Governo mantém suspensão de pagamento por “venda do olho”
São Paulo — O projeto World ID, que levou milhares de pessoas a vender a própria íris em troca de moedas virtuais (criptoativos), suspendeu as atividades no Brasil nesta terça-feira (11/2), após uma decisão do Conselho Diretor da Autoridade Nacional de Proteção de Dados (ANPD). O serviço, que ficou popularmente conhecido como “venda do olho”, atraiu mais de 400 mil pessoas em São Paulo.
O ANPD indeferiu o recurso administrativo apresentado pela empresa Tools For Humanity (TFH), responsável pelo projeto. A decisão, publicada nesta terça no Diário Oficial da União, mantém a suspensão da concessão de compensação financeira, seja em criptomoeda ou em qualquer outro formato, para identidades digitais criadas pela coleta de íris de titulares de dados pessoais no Brasil.
No recurso, a empresa havia solicitado prazo adicional de 45 dias para implementar mudanças no aplicativo e interromper a oferta de compensação financeira, mas o pedido foi negado. O Conselho Diretor entendeu que a suspensão do pagamento pode ser realizada por outros meios, incluindo o adiamento dos agendamentos, até que o ajuste no aplicativo seja efetuado.
Entenda o porquê da decisão
No texto, a relatora do caso, Miriam Wimmer, destacou que a compensação financeira oferecida pela empresa configura uma interferência indevida na livre manifestação de vontade dos titulares de dados.
Ainda de acordo com o texto, a fim de atender a necessidades financeiras imediatas, o titular muitas vezes considera o atrativo financeiro como um fator determinante para autorizar a coleta de sua íris, ignorando os riscos envolvidos e a própria finalidade da coleta.
Por isso, Wimmer ressaltou que a atuação da ANPD é essencial para assegurar a autodeterminação informativa dos titulares e garantir o direito de manifestação livre, informada e inequívoca em relação ao tratamento de seus dados pessoais.
A TFH tem 10 dias úteis, contados a partir da notificação, para apresentar uma declaração oficial assinada por um responsável legal, atestando a suspensão da compensação financeira.
No entanto, de acordo com a decisão, a suspensão da compensação financeira associada à coleta de íris deverá ser realizada imediatamente após a intimação.
Em nota ao Metrópoles, a empresa afirmou que respeita a decisão da ANPD. “Como a ANPD está ciente, será necessário tempo para cumprir com a sua ordem.
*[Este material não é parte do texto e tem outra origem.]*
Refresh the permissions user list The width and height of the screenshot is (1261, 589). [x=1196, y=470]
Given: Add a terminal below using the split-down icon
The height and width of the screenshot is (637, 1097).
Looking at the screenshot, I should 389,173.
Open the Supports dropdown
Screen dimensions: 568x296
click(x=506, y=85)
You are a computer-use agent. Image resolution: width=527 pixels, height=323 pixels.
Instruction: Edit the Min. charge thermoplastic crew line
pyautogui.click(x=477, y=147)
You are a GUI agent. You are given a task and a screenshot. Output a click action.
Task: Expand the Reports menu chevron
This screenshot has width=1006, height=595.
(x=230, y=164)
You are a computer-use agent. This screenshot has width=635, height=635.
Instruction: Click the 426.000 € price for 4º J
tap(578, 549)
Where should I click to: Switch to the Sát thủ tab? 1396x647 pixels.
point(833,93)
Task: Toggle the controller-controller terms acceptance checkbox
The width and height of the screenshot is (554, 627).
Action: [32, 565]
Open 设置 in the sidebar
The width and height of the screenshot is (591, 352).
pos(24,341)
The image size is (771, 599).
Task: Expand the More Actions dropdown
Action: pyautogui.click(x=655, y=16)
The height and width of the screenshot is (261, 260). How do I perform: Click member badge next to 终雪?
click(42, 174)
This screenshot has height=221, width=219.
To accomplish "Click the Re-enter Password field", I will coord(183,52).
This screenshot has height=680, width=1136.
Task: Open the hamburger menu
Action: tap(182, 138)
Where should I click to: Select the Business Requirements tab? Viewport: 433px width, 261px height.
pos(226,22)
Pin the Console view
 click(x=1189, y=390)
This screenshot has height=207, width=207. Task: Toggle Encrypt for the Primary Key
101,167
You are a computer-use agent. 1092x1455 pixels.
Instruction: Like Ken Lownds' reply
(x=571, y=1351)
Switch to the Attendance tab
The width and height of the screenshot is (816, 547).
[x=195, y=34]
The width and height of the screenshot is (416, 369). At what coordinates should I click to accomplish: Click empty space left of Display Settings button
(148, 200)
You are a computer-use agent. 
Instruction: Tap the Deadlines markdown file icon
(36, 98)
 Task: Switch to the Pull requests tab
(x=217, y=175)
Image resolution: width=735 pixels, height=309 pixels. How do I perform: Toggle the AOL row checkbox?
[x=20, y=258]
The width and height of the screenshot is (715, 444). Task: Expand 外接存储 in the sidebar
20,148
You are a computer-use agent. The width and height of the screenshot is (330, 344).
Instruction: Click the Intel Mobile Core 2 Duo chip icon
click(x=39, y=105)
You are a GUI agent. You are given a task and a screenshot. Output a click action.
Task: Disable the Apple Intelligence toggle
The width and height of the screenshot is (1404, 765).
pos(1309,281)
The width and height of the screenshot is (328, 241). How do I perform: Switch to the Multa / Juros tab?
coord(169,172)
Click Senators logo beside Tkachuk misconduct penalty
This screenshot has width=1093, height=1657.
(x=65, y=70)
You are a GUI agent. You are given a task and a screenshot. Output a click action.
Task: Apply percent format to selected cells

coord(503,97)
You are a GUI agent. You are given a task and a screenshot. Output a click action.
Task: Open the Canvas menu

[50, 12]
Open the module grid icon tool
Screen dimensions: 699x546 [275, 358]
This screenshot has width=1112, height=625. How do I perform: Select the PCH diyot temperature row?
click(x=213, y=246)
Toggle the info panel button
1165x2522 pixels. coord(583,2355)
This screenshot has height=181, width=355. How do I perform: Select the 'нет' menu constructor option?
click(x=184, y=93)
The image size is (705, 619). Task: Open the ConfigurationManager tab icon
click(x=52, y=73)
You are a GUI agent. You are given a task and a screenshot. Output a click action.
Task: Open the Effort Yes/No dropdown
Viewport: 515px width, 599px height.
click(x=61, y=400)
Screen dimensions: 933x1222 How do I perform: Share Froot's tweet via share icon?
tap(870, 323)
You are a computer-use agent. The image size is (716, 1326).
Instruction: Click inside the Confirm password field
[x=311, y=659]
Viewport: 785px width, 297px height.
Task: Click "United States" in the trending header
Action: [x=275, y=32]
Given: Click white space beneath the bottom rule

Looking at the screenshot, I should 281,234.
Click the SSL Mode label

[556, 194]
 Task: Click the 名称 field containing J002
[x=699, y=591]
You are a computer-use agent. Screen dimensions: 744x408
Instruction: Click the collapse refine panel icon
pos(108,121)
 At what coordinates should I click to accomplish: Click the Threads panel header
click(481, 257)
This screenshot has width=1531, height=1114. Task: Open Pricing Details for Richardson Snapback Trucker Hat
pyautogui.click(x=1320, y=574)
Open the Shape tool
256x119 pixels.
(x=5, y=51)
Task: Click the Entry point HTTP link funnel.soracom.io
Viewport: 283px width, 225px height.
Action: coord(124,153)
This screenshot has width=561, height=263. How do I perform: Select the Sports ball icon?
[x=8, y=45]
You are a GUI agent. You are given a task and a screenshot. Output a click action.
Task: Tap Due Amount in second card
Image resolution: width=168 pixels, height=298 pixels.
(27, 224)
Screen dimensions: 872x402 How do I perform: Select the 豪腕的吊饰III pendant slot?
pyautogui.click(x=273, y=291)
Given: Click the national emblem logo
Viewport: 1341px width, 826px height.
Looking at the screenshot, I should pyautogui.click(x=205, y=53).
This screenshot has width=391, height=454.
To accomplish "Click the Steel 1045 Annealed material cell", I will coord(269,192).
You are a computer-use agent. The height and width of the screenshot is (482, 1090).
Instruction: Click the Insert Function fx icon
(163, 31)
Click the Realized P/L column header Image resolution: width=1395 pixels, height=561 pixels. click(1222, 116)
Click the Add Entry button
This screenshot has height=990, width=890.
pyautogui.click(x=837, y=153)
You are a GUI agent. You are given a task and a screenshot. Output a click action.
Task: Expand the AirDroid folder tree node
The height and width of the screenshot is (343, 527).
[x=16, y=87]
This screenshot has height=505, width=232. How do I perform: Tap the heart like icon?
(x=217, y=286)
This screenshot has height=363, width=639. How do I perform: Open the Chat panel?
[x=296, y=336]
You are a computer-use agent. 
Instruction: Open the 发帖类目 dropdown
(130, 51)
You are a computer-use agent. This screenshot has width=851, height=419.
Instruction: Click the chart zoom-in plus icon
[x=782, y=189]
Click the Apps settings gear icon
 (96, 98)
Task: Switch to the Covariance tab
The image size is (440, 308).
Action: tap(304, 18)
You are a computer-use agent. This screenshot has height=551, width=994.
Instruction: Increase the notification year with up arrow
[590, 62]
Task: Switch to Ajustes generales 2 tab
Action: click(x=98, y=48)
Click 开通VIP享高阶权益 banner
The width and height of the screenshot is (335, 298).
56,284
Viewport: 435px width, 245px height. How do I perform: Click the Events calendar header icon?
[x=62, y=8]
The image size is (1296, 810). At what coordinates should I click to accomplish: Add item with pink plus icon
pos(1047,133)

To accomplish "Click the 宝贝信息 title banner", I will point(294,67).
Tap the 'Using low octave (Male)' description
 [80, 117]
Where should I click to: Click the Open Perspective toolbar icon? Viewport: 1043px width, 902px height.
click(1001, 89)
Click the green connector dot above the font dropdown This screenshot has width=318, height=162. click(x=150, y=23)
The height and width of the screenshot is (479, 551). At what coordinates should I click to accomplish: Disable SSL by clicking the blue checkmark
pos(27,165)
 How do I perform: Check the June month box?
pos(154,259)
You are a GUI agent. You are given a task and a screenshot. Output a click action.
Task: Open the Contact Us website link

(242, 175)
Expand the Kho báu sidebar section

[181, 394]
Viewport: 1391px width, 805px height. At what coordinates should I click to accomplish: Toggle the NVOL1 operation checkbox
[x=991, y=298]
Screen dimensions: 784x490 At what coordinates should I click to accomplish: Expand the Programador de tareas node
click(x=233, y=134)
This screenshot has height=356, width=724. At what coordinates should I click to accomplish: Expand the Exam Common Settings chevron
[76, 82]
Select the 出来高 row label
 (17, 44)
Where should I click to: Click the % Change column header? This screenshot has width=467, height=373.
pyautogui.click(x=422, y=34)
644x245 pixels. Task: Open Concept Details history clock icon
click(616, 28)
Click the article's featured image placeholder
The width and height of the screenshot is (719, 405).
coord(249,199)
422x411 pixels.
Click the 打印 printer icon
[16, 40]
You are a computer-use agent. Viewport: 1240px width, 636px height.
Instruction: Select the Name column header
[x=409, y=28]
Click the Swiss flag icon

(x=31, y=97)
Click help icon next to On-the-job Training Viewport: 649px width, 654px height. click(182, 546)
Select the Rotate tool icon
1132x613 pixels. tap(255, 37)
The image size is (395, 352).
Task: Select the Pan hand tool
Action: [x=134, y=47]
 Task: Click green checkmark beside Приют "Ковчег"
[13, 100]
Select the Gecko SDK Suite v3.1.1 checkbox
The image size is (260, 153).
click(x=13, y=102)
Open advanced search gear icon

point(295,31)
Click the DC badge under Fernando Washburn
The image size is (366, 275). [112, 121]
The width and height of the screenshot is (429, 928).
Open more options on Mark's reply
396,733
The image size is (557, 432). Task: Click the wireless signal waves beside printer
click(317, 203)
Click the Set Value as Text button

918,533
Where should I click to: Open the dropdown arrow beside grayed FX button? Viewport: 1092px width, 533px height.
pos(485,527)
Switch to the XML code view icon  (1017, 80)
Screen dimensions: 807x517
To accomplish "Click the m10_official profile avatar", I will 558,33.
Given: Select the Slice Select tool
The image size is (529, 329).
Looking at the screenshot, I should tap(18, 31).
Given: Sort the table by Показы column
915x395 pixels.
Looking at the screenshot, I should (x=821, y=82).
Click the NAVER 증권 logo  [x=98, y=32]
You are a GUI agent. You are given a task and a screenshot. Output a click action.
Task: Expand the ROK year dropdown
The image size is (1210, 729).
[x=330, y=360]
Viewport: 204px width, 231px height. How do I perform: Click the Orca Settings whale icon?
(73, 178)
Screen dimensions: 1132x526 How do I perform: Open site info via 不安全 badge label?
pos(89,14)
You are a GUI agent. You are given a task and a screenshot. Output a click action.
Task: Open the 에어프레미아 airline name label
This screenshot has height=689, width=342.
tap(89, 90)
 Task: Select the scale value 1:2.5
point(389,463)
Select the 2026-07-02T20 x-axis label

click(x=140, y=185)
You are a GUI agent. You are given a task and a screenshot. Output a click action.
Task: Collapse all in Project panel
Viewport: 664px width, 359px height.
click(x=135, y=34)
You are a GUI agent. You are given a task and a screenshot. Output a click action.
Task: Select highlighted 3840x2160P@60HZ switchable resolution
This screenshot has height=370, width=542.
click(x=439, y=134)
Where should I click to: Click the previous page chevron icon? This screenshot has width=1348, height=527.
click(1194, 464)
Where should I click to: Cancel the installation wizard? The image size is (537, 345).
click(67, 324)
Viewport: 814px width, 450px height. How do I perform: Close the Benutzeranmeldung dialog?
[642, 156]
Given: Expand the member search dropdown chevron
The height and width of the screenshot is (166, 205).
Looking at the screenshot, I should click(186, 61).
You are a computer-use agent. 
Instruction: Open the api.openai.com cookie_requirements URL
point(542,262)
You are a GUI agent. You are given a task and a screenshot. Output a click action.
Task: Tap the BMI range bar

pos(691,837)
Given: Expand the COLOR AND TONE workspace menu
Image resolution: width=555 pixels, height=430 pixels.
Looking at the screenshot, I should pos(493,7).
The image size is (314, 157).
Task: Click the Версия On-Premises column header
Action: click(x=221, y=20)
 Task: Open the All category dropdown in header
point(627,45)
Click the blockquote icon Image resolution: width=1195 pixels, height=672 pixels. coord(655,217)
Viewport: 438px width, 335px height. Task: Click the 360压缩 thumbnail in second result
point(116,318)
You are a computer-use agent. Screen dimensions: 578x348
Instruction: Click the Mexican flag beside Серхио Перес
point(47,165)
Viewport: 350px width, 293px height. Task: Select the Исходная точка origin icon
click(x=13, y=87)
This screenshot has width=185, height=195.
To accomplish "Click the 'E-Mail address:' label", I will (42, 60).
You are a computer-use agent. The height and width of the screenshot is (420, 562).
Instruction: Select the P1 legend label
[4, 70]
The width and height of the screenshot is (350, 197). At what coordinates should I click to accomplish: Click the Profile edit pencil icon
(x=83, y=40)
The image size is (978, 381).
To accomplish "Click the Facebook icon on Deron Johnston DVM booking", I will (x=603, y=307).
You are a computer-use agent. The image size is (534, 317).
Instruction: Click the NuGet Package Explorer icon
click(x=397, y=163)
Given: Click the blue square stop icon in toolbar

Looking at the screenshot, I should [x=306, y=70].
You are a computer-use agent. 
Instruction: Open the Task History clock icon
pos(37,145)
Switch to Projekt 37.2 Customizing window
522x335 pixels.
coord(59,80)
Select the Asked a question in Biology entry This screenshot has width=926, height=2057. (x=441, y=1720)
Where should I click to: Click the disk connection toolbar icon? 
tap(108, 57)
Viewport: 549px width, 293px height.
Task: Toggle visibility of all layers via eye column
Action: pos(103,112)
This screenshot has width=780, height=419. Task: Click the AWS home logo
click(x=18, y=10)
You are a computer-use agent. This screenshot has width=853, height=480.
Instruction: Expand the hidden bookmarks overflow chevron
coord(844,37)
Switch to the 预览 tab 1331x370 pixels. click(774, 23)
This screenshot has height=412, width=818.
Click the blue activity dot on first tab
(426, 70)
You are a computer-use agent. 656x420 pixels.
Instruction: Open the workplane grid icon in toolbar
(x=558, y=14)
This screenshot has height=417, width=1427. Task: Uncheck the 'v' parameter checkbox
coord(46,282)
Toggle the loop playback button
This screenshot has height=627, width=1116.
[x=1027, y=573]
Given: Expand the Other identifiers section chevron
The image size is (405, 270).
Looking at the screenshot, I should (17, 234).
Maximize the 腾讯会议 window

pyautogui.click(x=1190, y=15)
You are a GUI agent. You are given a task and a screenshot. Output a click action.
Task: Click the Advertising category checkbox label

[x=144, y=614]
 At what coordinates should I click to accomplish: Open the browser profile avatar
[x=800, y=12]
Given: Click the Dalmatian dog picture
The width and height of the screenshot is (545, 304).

Para permitir que a World conclua as mudanças em coordenação com a ANPD e garanta conformidade durante esse processo, estamos voluntariamente e temporariamente pausando o serviço de verificações”, explicou.
“Os espaços físicos da World permanecerão abertos para fornecer educação e informações ao público e pedimos desculpas por qualquer inconveniente aos que desejavam se juntar à World agora”, diz a nota.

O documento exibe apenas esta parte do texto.